The race scandal has rocked the 158-year-old club and has led to the resignation of senior figures at Yorkshire, the club being suspended from hosting international matches and a host of sponsors ending their deals.

Patel, a former England and Wales Cricket Board (ECB) member, was appointed chairman last Friday after the resignation of Roger Hutton.

Patel said he has asked for an independent whistle blowing hotline to be set up, to help anyone else who has suffered discrimination or bullying at the club to share their experiences.

He has also commissioned a review of processes and procedures on diversity and inclusion at Yorkshire.

And he said he has shared a full, unredacted version of the independent report into Rafiq’s allegations with relevant parties who have a “legal interest” in the case, including Rafiq’s legal team, the ECB and the Equality and Human Rights Commission.
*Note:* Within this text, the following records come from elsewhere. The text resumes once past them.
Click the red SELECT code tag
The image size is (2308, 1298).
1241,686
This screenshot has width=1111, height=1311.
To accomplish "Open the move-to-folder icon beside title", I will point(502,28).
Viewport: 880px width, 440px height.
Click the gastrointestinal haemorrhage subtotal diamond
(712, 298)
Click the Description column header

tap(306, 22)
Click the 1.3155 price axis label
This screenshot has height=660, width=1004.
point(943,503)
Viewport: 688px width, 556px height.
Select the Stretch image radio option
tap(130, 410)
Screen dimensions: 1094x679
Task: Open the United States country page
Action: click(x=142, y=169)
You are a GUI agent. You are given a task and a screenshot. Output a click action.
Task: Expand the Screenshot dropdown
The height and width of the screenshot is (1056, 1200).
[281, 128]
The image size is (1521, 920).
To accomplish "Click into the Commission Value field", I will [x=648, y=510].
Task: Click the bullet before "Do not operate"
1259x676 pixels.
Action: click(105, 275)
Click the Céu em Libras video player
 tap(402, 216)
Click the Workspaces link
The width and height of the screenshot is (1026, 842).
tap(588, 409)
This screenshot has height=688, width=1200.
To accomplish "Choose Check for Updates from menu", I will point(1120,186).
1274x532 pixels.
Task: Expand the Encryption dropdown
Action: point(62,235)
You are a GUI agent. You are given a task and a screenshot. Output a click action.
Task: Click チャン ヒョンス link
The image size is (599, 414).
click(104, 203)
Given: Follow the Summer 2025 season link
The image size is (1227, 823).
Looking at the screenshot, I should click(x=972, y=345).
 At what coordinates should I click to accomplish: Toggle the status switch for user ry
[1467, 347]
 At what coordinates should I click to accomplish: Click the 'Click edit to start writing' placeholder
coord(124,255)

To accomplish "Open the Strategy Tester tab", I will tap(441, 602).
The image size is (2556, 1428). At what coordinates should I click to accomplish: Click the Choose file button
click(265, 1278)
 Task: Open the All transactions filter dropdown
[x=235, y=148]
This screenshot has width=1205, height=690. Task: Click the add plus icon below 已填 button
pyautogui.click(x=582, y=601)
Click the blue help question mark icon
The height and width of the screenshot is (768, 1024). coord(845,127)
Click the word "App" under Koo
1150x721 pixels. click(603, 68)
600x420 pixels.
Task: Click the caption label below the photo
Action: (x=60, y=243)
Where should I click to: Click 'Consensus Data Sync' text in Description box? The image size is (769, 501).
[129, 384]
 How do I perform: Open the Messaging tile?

Patel said he was disturbed to learn over the weekend that some current club staff have been harassed and have even faced death threats.

He said he condemned this behaviour and would be speaking about it to the police’s chief constable for West Yorkshire.

“I’ve been appointed with a clear remit to right the wrongs of the past and to make sure this club is an inclusive home for aspiring players of the future,” Patel said.

“Racism or any form of discrimination is not banter. It’s simply not acceptable.

“I thank Azeem Rafiq for his bravery in speaking out. He’s a whistle blower and should be praised as such.

“He should never have been put through this and I would like to apologise to him. What happened to him must never happen again to anyone.

“We have handled this issue badly and the investigation into it was flawed. We need to learn from mistakes and ensure we do better.”

Patel said part of his new role will involve looking into whether there is institutional racism at the club but warned this was a complex matter that would not be easy to resolve.

“There’s a clear need for an urgent and seismic change starting from within the club and I’m determined to lead the club to a better and more positive future,” he said.

“Yorkshire is my home and and I want to make Yorkshire County Cricket Club a place for everyone from all backgrounds.

“This club should be the pinnacle of English cricket and as a proud Yorkshireman myself it pains me to see it in this condition.”

He said he wanted to make the club a zero tolerance environment for any form of discrimination, but noted this could not happen overnight.

He stressed he had only been in the chairman’s post for 72 hours and asked for patience.

“I’m acutely aware of the need for actions not just words,” he said. “But I do ask for time to listen and learn, to create a change that has impact, that is long lasting and is authentic.

Emerald Headingley Cricket Ground, Leeds

“And I urge others to come forward to share their experiences. We’re ready to listen, we’re ready to believe and we’re ready to change.

“I want to speak to every player personally, including those away on international duty when the time is right.

“I want to do this diligently and not rush it, but I know the longer this goes on the more damage it does to all of us.”

Patel said following the withdrawal of key club sponsors and the news that Headingley would not be hosting international matches, he was sure the club’s finances were “under strain.”

“That’s why I’ll be going hell for leather to get those sponsors back and to get international cricket back here.” he said. “I don’t want to even think about the club becoming insolvent.”